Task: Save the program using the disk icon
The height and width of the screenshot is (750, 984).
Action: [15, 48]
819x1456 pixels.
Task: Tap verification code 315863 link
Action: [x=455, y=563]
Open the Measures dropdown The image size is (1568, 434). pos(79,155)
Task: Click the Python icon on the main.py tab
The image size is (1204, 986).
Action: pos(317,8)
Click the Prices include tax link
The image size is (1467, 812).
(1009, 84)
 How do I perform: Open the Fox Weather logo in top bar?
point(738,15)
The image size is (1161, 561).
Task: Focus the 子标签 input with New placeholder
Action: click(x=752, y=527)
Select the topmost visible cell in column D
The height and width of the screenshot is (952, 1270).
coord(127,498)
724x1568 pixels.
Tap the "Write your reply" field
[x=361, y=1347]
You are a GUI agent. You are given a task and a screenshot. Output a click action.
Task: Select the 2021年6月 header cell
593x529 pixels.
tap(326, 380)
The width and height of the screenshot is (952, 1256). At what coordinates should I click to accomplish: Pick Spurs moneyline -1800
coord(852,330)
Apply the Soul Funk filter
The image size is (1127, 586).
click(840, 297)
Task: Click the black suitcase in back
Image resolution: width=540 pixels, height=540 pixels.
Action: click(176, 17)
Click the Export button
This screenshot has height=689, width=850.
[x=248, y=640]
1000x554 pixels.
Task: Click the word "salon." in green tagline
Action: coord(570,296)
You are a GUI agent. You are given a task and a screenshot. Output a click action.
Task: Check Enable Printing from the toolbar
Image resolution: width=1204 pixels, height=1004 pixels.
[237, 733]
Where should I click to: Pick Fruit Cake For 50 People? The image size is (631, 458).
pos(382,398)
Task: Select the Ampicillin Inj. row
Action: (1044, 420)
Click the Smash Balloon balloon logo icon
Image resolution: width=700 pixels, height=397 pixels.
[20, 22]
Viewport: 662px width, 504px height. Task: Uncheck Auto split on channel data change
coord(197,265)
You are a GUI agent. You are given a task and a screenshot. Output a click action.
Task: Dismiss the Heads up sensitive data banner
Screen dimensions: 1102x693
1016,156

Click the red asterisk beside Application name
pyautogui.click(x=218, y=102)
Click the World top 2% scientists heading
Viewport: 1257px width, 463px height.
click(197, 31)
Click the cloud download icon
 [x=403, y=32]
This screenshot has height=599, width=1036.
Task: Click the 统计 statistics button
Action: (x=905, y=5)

(Work to be completed):
The full listing needs to be output again, exactly as it reads.

(Answer box):
Task: Save the program using the disk icon
The height and width of the screenshot is (750, 984).
Action: [15, 48]
819x1456 pixels.
Task: Tap verification code 315863 link
Action: [x=455, y=563]
Open the Measures dropdown The image size is (1568, 434). pos(79,155)
Task: Click the Python icon on the main.py tab
The image size is (1204, 986).
Action: pos(317,8)
Click the Prices include tax link
The image size is (1467, 812).
(1009, 84)
 How do I perform: Open the Fox Weather logo in top bar?
point(738,15)
The image size is (1161, 561).
Task: Focus the 子标签 input with New placeholder
Action: click(x=752, y=527)
Select the topmost visible cell in column D
The height and width of the screenshot is (952, 1270).
coord(127,498)
724x1568 pixels.
Tap the "Write your reply" field
[x=361, y=1347]
You are a GUI agent. You are given a task and a screenshot. Output a click action.
Task: Select the 2021年6月 header cell
593x529 pixels.
tap(326, 380)
The width and height of the screenshot is (952, 1256). At what coordinates should I click to accomplish: Pick Spurs moneyline -1800
coord(852,330)
Apply the Soul Funk filter
The image size is (1127, 586).
click(840, 297)
Task: Click the black suitcase in back
Image resolution: width=540 pixels, height=540 pixels.
Action: click(176, 17)
Click the Export button
This screenshot has height=689, width=850.
[x=248, y=640]
1000x554 pixels.
Task: Click the word "salon." in green tagline
Action: coord(570,296)
You are a GUI agent. You are given a task and a screenshot. Output a click action.
Task: Check Enable Printing from the toolbar
Image resolution: width=1204 pixels, height=1004 pixels.
[237, 733]
Where should I click to: Pick Fruit Cake For 50 People? The image size is (631, 458).
pos(382,398)
Task: Select the Ampicillin Inj. row
Action: (1044, 420)
Click the Smash Balloon balloon logo icon
Image resolution: width=700 pixels, height=397 pixels.
[20, 22]
Viewport: 662px width, 504px height. Task: Uncheck Auto split on channel data change
coord(197,265)
You are a GUI agent. You are given a task and a screenshot. Output a click action.
Task: Dismiss the Heads up sensitive data banner
Screen dimensions: 1102x693
1016,156

Click the red asterisk beside Application name
pyautogui.click(x=218, y=102)
Click the World top 2% scientists heading
Viewport: 1257px width, 463px height.
click(197, 31)
Click the cloud download icon
 [x=403, y=32]
This screenshot has height=599, width=1036.
Task: Click the 统计 statistics button
Action: (x=905, y=5)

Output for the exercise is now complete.